9 December 2021
by Lev Ponomarev, human rights defender, member of the Moscow Helsinki Group, head of the civil rights project For Human Rights
THIS MESSAGE (MATERIAL) WAS CREATED AND/OR DISSEMINATED BY A FOREIGN MASS MEDIA OUTLET PERFORMING THE FUNCTIONS OF A FOREIGN AGENT AND (OR) A RUSSIAN LEGAL ENTITY PERFORMING THE FUNCTIONS OF A FOREIGN AGENT
Terribly sorry but I’m talking about torture again.
Let me remind you briefly: in April 2020, after a mass protest by prisoners in Angarsk penal colony No. 15 in Irkutsk Oblast a criminal investigation was launched into widespread unrest and the disruption of the prison’s operations.
The case was investigated with fire and fury. According to our information, over 100 people were subjected to torture and rape.
A criminal investigation into torture and sexual violence was launched thanks to the intervention of the Human Rights Ombudsman, albeit with great difficulty. About 30 prisoners have been officially recognised as victims and a fight is underway for dozens of more victims.
And so, on the eve of the meeting between Putin and the Human Rights Council, at which torture is apparently one of the key topics, the Irkutsk Penitentiary Service gives the good news on its Instagram feed: Colonel Leonid Sagalakov, head of the regional prison service, has been promoted to the rank of Major General. This was done by presidential decree, by Putin.
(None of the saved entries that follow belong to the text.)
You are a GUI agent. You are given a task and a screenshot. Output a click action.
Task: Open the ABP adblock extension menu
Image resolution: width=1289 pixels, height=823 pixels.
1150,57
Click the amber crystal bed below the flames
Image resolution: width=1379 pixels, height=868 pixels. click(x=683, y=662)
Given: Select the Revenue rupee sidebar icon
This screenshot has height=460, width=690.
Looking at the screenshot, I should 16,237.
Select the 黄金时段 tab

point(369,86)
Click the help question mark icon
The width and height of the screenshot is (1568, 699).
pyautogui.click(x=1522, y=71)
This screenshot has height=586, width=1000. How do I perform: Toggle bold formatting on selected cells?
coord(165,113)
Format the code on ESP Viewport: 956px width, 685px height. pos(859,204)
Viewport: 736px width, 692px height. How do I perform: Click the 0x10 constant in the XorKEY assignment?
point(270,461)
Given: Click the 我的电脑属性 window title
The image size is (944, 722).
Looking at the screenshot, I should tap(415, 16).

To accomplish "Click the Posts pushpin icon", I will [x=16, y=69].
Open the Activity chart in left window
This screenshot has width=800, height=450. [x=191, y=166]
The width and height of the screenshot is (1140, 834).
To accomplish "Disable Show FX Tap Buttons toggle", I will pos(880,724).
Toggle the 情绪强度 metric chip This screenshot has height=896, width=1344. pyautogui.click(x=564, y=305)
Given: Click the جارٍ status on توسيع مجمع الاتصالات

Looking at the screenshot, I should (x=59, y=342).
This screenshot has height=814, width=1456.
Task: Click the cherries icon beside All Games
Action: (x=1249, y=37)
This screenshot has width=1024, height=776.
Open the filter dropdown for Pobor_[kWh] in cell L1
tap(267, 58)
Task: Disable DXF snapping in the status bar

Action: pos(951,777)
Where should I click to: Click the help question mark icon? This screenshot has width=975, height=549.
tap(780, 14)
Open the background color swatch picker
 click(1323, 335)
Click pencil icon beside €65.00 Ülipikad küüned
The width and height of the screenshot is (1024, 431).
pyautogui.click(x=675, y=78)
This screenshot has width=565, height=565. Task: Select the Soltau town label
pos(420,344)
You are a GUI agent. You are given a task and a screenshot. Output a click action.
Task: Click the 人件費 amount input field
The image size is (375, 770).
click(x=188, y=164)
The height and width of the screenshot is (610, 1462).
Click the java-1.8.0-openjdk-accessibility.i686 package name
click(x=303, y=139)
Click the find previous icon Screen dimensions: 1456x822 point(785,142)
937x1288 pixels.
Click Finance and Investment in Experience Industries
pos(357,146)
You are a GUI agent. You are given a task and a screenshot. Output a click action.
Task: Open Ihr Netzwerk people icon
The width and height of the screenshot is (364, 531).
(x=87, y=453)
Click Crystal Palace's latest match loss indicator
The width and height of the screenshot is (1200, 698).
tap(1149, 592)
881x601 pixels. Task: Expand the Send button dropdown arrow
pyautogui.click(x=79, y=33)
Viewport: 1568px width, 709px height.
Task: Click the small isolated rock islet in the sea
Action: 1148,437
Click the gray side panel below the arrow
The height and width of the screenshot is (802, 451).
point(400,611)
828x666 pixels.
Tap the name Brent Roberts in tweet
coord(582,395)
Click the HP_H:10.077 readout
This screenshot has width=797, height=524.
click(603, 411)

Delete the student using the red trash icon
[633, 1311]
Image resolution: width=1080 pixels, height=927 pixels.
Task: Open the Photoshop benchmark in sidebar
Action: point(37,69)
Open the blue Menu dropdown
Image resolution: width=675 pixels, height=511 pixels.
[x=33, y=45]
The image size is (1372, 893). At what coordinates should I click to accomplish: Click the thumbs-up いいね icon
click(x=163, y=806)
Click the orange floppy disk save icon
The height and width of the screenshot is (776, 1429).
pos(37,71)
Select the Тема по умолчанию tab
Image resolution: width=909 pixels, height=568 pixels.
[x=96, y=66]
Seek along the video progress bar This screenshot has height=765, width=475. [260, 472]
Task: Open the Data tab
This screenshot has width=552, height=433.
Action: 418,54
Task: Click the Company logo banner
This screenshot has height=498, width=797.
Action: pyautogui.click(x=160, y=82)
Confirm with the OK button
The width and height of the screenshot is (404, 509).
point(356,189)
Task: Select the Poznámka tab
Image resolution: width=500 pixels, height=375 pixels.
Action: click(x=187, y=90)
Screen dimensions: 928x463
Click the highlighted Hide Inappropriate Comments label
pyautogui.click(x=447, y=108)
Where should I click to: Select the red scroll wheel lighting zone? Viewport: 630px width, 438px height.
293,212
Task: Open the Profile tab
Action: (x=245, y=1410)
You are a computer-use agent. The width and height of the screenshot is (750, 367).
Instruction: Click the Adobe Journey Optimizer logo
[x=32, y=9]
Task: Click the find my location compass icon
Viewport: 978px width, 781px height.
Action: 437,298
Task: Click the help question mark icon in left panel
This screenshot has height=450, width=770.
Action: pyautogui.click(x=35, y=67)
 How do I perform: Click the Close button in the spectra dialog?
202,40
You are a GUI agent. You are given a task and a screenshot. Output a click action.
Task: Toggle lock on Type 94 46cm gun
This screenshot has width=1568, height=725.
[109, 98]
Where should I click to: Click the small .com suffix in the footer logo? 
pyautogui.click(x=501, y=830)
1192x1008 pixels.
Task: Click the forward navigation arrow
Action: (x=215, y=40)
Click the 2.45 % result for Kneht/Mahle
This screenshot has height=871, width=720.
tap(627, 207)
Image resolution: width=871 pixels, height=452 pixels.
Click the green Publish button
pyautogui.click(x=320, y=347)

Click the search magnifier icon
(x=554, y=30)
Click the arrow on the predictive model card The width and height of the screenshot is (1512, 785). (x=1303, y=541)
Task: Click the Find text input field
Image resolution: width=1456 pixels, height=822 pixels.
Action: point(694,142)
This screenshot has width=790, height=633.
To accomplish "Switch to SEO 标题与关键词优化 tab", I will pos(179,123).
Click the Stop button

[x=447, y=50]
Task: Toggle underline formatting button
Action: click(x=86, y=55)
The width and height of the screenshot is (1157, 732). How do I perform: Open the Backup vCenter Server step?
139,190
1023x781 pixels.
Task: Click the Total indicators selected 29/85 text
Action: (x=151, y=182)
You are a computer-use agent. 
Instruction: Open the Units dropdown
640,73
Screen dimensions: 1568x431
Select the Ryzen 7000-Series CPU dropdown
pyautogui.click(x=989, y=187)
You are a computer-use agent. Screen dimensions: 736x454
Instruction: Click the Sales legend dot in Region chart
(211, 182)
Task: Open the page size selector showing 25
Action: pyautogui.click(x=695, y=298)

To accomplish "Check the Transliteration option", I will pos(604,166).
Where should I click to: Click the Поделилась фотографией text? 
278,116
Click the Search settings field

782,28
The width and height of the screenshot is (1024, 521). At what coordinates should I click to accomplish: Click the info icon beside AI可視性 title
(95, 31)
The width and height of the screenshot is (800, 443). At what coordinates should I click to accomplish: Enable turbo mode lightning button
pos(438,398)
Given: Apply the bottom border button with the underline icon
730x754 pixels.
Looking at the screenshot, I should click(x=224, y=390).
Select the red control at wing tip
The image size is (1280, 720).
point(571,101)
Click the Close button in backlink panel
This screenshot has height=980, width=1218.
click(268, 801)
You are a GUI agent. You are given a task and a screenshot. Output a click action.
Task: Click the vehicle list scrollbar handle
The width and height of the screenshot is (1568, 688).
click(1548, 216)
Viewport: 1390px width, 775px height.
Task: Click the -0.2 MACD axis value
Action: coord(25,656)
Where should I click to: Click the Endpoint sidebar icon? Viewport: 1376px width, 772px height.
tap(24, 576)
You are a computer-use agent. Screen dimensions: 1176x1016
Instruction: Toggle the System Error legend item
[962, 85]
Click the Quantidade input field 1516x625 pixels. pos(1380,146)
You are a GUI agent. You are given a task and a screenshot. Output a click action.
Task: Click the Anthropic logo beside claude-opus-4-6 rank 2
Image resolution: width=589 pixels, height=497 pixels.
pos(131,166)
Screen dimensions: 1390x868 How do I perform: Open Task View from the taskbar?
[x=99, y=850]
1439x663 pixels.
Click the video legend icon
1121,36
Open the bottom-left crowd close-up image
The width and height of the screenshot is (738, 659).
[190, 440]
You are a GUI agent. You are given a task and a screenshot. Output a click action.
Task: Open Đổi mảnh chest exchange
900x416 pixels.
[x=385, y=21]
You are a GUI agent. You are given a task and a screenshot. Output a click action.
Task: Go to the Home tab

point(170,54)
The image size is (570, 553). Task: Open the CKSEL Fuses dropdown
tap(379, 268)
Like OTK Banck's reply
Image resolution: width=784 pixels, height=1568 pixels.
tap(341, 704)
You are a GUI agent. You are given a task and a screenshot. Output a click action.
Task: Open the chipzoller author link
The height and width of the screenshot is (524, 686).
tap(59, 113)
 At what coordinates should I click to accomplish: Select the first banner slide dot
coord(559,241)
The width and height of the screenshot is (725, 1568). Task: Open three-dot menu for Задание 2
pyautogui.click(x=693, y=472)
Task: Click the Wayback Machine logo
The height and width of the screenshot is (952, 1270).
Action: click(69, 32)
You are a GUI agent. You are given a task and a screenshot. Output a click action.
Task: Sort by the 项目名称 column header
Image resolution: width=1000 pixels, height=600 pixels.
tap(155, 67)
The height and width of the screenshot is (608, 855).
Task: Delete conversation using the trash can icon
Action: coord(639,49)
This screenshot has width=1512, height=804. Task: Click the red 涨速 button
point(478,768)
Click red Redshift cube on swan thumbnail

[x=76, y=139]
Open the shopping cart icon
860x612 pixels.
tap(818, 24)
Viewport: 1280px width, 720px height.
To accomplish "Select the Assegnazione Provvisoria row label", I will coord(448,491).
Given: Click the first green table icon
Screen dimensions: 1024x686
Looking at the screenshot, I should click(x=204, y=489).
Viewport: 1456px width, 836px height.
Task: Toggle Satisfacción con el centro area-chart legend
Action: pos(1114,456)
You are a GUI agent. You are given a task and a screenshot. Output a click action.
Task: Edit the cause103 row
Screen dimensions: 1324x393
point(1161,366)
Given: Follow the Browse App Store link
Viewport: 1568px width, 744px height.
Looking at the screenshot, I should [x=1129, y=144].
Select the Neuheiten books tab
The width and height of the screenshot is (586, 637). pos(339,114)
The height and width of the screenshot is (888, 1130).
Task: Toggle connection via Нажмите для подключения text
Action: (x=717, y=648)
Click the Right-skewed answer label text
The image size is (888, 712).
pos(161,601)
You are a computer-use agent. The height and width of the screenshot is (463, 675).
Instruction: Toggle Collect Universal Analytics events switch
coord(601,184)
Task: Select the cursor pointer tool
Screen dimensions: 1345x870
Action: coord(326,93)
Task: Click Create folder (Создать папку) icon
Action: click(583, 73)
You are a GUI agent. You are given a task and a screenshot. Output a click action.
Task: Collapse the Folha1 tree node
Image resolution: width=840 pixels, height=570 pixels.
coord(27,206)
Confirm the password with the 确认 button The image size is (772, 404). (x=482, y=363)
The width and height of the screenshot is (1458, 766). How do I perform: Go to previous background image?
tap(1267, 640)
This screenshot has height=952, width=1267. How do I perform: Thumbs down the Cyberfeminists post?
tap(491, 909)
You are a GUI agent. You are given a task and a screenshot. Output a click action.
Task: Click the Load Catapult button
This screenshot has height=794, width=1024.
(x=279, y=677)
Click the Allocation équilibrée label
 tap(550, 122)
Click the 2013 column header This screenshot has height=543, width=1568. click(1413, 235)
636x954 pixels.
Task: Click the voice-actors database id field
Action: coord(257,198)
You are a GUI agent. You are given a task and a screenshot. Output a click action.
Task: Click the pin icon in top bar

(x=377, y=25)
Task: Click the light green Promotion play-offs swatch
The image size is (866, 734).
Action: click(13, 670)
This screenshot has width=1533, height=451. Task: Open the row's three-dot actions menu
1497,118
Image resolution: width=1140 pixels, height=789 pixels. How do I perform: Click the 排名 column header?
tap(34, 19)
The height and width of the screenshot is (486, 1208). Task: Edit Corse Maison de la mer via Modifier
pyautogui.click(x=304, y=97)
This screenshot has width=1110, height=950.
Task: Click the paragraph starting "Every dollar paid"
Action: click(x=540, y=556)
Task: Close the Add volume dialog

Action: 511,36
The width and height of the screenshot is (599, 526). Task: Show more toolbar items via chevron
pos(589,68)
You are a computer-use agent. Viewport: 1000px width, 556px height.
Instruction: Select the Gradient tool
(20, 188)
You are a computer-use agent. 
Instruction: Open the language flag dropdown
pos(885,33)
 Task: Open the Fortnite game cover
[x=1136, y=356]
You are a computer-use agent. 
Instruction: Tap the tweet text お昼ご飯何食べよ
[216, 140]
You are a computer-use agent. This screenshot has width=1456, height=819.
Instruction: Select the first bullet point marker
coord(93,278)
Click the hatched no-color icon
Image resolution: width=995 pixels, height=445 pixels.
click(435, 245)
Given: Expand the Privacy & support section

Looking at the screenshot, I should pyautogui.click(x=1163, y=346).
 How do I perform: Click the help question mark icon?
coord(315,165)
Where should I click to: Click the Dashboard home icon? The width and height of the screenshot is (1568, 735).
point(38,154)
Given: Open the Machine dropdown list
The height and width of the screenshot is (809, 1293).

We, human rights defenders, demanded that he be suspended while the investigation into mass violence at facilities under his control, just as in Saratov with the infamous video with the mop, was being carried out. It is a completely obvious demand as the rape of tens of prisoners was carried out within the parameters of an “investigation” into widespread unrest at facilities under Sagalakov’s control.
And he’s now, it would appear, a Major General. What’s next? Give him a medal?
P.S. When responding to Eva Merkacheva Putin assured her that he would closely follow the situation surrounding torture and that the head office of the Investigative Committee was running the criminal cases into the well-known torture cases.
How can he have done this when the case into torture in Irkutsk is being carried out by the Irkutsk Investigative Committee, while repeated requests to hand the case over to the Central Apparatus have come to nothing? Why was Sagalakov promoted by presidential decree and not suspended? There are only two options. Either Putin has once again been misled by the security and law enforcement officials around him because he sees them regularly, if not every day, while he hardly sees human rights defenders and even his advisers (members of the Human Rights Council) on human rights once a year. Or he is well aware of what is going on and he is perfectly happy with it. And Sagalakov has been promoted for good work.